WORK TO COMPLETE -
Omit the pictures and reproduce the rest of the listing exactly.
(SUPPLIED DATA Opens)
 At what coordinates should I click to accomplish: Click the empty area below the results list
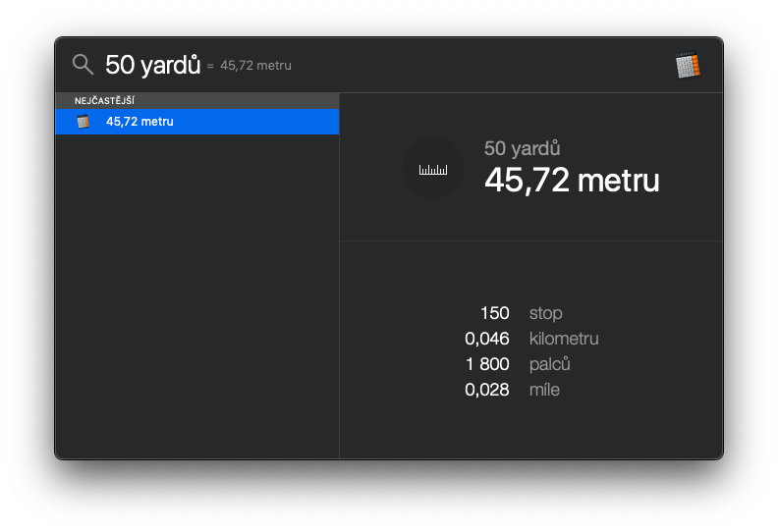click(x=196, y=294)
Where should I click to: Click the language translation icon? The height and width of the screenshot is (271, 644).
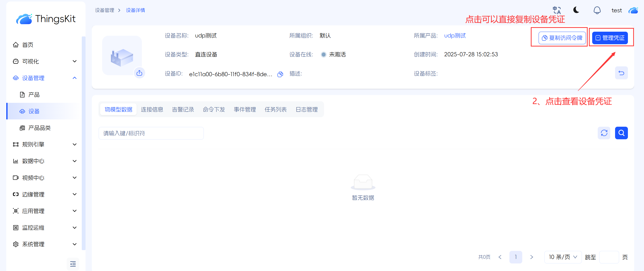[557, 10]
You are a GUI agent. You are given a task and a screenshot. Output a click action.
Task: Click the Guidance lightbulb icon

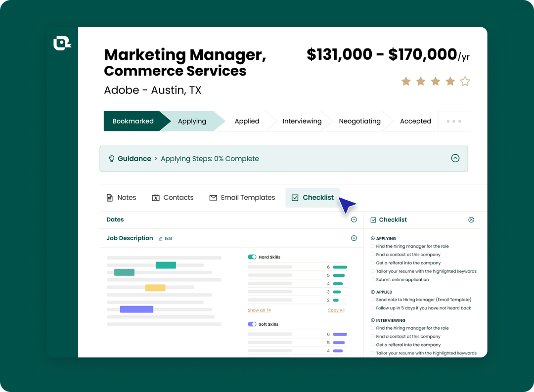tap(111, 158)
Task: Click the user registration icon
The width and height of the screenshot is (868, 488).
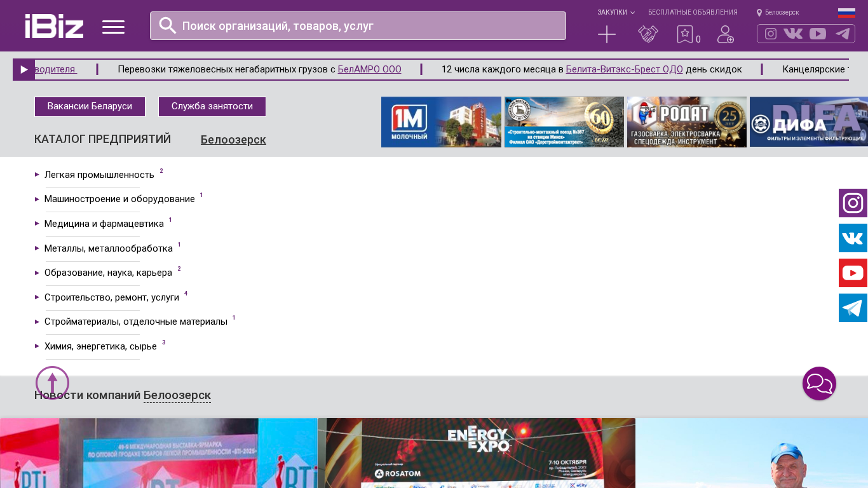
(SUPPLIED DATA Closes)
ANSWER FOR THE TASK -
 At what coordinates should I click to accomplish: Click the empty area below the results list
click(x=196, y=294)
Where should I click to: Click the language translation icon? The height and width of the screenshot is (271, 644).
[557, 10]
You are a GUI agent. You are given a task and a screenshot. Output a click action.
Task: Click the Guidance lightbulb icon

tap(111, 158)
Task: Click the user registration icon
The width and height of the screenshot is (868, 488).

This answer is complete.